**TASK DIRECTIONS:**
What is needed is a word-for-word transcription of every record below.
"""
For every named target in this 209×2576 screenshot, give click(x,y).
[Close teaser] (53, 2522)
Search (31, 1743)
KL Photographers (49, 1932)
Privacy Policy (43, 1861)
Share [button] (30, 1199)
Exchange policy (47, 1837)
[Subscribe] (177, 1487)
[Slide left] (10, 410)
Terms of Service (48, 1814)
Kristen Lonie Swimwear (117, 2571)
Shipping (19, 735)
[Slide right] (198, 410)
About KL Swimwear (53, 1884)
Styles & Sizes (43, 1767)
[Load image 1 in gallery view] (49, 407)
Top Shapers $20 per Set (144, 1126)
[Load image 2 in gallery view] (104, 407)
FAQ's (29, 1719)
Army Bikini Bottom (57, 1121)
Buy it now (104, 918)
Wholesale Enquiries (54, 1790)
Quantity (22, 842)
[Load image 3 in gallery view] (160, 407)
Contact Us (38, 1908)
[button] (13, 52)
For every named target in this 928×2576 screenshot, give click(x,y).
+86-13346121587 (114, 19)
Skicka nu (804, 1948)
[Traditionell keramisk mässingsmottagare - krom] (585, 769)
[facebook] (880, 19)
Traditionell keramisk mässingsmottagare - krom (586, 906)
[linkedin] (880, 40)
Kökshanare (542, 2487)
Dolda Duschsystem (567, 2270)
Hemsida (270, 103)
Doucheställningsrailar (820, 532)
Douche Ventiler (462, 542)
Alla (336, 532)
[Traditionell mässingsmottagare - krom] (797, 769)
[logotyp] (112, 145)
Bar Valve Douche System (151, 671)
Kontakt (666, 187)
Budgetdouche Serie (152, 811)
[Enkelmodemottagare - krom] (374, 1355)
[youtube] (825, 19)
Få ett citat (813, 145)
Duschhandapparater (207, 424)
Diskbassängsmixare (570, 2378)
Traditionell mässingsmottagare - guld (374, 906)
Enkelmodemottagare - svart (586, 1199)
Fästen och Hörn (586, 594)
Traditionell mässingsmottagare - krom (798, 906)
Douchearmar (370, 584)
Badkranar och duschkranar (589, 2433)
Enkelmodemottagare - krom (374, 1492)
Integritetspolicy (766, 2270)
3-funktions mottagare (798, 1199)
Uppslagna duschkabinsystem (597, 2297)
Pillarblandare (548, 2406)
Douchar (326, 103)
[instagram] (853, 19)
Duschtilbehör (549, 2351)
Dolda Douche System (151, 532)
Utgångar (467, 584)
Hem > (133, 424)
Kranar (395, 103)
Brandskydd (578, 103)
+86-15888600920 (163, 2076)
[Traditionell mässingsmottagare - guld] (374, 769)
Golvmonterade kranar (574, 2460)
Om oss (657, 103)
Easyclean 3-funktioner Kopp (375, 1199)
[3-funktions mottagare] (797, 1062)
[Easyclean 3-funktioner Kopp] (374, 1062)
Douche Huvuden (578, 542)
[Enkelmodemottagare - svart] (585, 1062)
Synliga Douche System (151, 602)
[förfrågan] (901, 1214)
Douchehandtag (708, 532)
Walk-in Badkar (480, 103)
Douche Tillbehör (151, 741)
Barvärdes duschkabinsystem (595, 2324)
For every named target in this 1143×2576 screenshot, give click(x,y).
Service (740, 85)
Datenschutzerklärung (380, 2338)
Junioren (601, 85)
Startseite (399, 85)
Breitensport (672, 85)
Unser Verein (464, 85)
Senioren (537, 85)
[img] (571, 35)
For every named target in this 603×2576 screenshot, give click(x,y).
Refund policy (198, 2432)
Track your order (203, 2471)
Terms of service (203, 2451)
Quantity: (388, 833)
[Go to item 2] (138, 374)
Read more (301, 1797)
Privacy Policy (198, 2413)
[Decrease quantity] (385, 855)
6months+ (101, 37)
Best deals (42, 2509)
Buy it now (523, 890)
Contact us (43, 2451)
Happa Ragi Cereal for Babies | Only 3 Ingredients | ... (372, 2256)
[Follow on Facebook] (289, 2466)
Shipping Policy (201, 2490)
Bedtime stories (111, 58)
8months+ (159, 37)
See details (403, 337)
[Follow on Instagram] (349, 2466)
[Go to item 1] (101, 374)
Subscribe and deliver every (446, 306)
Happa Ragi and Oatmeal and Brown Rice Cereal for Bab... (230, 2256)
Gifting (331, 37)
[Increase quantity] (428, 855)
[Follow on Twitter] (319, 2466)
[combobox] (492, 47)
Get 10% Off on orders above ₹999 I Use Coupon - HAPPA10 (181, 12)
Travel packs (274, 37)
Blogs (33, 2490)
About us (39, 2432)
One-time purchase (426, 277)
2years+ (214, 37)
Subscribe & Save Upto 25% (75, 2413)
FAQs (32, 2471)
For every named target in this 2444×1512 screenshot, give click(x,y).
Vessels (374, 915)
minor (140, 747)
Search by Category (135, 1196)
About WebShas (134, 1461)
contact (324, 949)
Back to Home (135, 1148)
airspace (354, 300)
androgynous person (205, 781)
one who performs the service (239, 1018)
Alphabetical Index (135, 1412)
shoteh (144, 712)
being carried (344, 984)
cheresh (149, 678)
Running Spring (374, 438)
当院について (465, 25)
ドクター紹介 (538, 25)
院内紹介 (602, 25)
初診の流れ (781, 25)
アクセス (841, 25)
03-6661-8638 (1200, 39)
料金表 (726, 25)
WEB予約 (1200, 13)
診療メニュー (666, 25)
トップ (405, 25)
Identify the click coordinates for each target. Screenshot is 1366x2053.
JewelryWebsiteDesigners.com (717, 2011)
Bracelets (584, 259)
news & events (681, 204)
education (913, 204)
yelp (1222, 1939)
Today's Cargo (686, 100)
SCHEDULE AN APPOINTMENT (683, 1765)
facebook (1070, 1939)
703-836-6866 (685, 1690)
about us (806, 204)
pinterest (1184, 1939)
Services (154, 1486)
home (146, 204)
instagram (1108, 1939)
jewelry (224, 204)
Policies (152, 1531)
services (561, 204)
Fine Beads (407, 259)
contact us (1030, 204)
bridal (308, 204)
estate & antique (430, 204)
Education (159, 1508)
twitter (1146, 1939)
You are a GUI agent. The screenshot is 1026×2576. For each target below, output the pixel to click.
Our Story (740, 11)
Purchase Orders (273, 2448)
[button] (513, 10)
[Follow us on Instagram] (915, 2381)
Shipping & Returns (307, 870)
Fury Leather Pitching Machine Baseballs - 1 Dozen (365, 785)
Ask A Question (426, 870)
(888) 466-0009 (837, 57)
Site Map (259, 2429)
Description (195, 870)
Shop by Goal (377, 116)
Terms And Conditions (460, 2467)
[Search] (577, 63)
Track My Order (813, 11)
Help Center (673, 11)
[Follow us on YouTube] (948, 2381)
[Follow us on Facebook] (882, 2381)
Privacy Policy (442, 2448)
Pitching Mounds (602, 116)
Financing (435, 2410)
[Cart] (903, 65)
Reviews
"""
**ANSWER SPACE:**
For every named target in this 209×2576 screenshot, give click(x,y).
[Close teaser] (53, 2522)
Search (31, 1743)
KL Photographers (49, 1932)
Privacy Policy (43, 1861)
Share [button] (30, 1199)
Exchange policy (47, 1837)
[Subscribe] (177, 1487)
[Slide left] (10, 410)
Terms of Service (48, 1814)
Kristen Lonie Swimwear (117, 2571)
Shipping (19, 735)
[Slide right] (198, 410)
About KL Swimwear (53, 1884)
Styles & Sizes (43, 1767)
[Load image 1 in gallery view] (49, 407)
Top Shapers $20 per Set (144, 1126)
[Load image 2 in gallery view] (104, 407)
FAQ's (29, 1719)
Army Bikini Bottom (57, 1121)
Buy it now (104, 918)
Wholesale Enquiries (54, 1790)
Quantity (22, 842)
[Load image 3 in gallery view] (160, 407)
Contact Us (38, 1908)
[button] (13, 52)
For every named target in this 928×2576 screenshot, give click(x,y).
+86-13346121587 (114, 19)
Skicka nu (804, 1948)
[Traditionell keramisk mässingsmottagare - krom] (585, 769)
[facebook] (880, 19)
Traditionell keramisk mässingsmottagare - krom (586, 906)
[linkedin] (880, 40)
Kökshanare (542, 2487)
Dolda Duschsystem (567, 2270)
Hemsida (270, 103)
Doucheställningsrailar (820, 532)
Douche Ventiler (462, 542)
Alla (336, 532)
[Traditionell mässingsmottagare - krom] (797, 769)
[logotyp] (112, 145)
Bar Valve Douche System (151, 671)
Kontakt (666, 187)
Budgetdouche Serie (152, 811)
[Enkelmodemottagare - krom] (374, 1355)
[youtube] (825, 19)
Få ett citat (813, 145)
Duschhandapparater (207, 424)
Diskbassängsmixare (570, 2378)
Traditionell mässingsmottagare - guld (374, 906)
Enkelmodemottagare - svart (586, 1199)
Fästen och Hörn (586, 594)
Traditionell mässingsmottagare - krom (798, 906)
Douchearmar (370, 584)
Badkranar och duschkranar (589, 2433)
Enkelmodemottagare - krom (374, 1492)
Integritetspolicy (766, 2270)
3-funktions mottagare (798, 1199)
Uppslagna duschkabinsystem (597, 2297)
Pillarblandare (548, 2406)
Douchar (326, 103)
[instagram] (853, 19)
Duschtilbehör (549, 2351)
Dolda Douche System (151, 532)
Utgångar (467, 584)
Hem > (133, 424)
Kranar (395, 103)
Brandskydd (578, 103)
+86-15888600920 (163, 2076)
[Traditionell mässingsmottagare - guld] (374, 769)
Golvmonterade kranar (574, 2460)
Om oss (657, 103)
Easyclean 3-funktioner Kopp (375, 1199)
[3-funktions mottagare] (797, 1062)
[Easyclean 3-funktioner Kopp] (374, 1062)
Douche Huvuden (578, 542)
[Enkelmodemottagare - svart] (585, 1062)
Synliga Douche System (151, 602)
[förfrågan] (901, 1214)
Douchehandtag (708, 532)
Walk-in Badkar (480, 103)
Douche Tillbehör (151, 741)
Barvärdes duschkabinsystem (595, 2324)
For every named target in this 1143×2576 screenshot, give click(x,y).
Service (740, 85)
Datenschutzerklärung (380, 2338)
Junioren (601, 85)
Startseite (399, 85)
Breitensport (672, 85)
Unser Verein (464, 85)
Senioren (537, 85)
[img] (571, 35)
For every named target in this 603×2576 screenshot, give click(x,y).
Refund policy (198, 2432)
Track your order (203, 2471)
Terms of service (203, 2451)
Quantity: (388, 833)
[Go to item 2] (138, 374)
Read more (301, 1797)
Privacy Policy (198, 2413)
[Decrease quantity] (385, 855)
6months+ (101, 37)
Best deals (42, 2509)
Buy it now (523, 890)
Contact us (43, 2451)
Happa Ragi Cereal for Babies | Only 3 Ingredients | ... (372, 2256)
[Follow on Facebook] (289, 2466)
Shipping Policy (201, 2490)
Bedtime stories (111, 58)
8months+ (159, 37)
See details (403, 337)
[Follow on Instagram] (349, 2466)
[Go to item 1] (101, 374)
Subscribe and deliver every (446, 306)
Happa Ragi and Oatmeal and Brown Rice Cereal for Bab... (230, 2256)
Gifting (331, 37)
[Increase quantity] (428, 855)
[Follow on Twitter] (319, 2466)
[combobox] (492, 47)
Get 10% Off on orders above ₹999 I Use Coupon - HAPPA10 (181, 12)
Travel packs (274, 37)
Blogs (33, 2490)
About us (39, 2432)
One-time purchase (426, 277)
2years+ (214, 37)
Subscribe & Save Upto 25% (75, 2413)
FAQs (32, 2471)
For every named target in this 2444×1512 screenshot, give click(x,y).
Vessels (374, 915)
minor (140, 747)
Search by Category (135, 1196)
About WebShas (134, 1461)
contact (324, 949)
Back to Home (135, 1148)
airspace (354, 300)
androgynous person (205, 781)
one who performs the service (239, 1018)
Alphabetical Index (135, 1412)
shoteh (144, 712)
being carried (344, 984)
cheresh (149, 678)
Running Spring (374, 438)
当院について (465, 25)
ドクター紹介 (538, 25)
院内紹介 (602, 25)
初診の流れ (781, 25)
アクセス (841, 25)
03-6661-8638 (1200, 39)
料金表 (726, 25)
WEB予約 (1200, 13)
診療メニュー (666, 25)
トップ (405, 25)
Identify the click coordinates for each target. Screenshot is 1366x2053.
JewelryWebsiteDesigners.com (717, 2011)
Bracelets (584, 259)
news & events (681, 204)
education (913, 204)
yelp (1222, 1939)
Today's Cargo (686, 100)
SCHEDULE AN APPOINTMENT (683, 1765)
facebook (1070, 1939)
703-836-6866 (685, 1690)
about us (806, 204)
pinterest (1184, 1939)
Services (154, 1486)
home (146, 204)
instagram (1108, 1939)
jewelry (224, 204)
Policies (152, 1531)
services (561, 204)
Fine Beads (407, 259)
contact us (1030, 204)
bridal (308, 204)
estate & antique (430, 204)
Education (159, 1508)
twitter (1146, 1939)
You are a GUI agent. The screenshot is 1026×2576. For each target below, output the pixel to click.
Our Story (740, 11)
Purchase Orders (273, 2448)
[button] (513, 10)
[Follow us on Instagram] (915, 2381)
Shipping & Returns (307, 870)
Fury Leather Pitching Machine Baseballs - 1 Dozen (365, 785)
Ask A Question (426, 870)
(888) 466-0009 (837, 57)
Site Map (259, 2429)
Description (195, 870)
Shop by Goal (377, 116)
Terms And Conditions (460, 2467)
[Search] (577, 63)
Track My Order (813, 11)
Help Center (673, 11)
[Follow us on YouTube] (948, 2381)
[Follow us on Facebook] (882, 2381)
Privacy Policy (442, 2448)
Pitching Mounds (602, 116)
Financing (435, 2410)
[Cart] (903, 65)
Reviews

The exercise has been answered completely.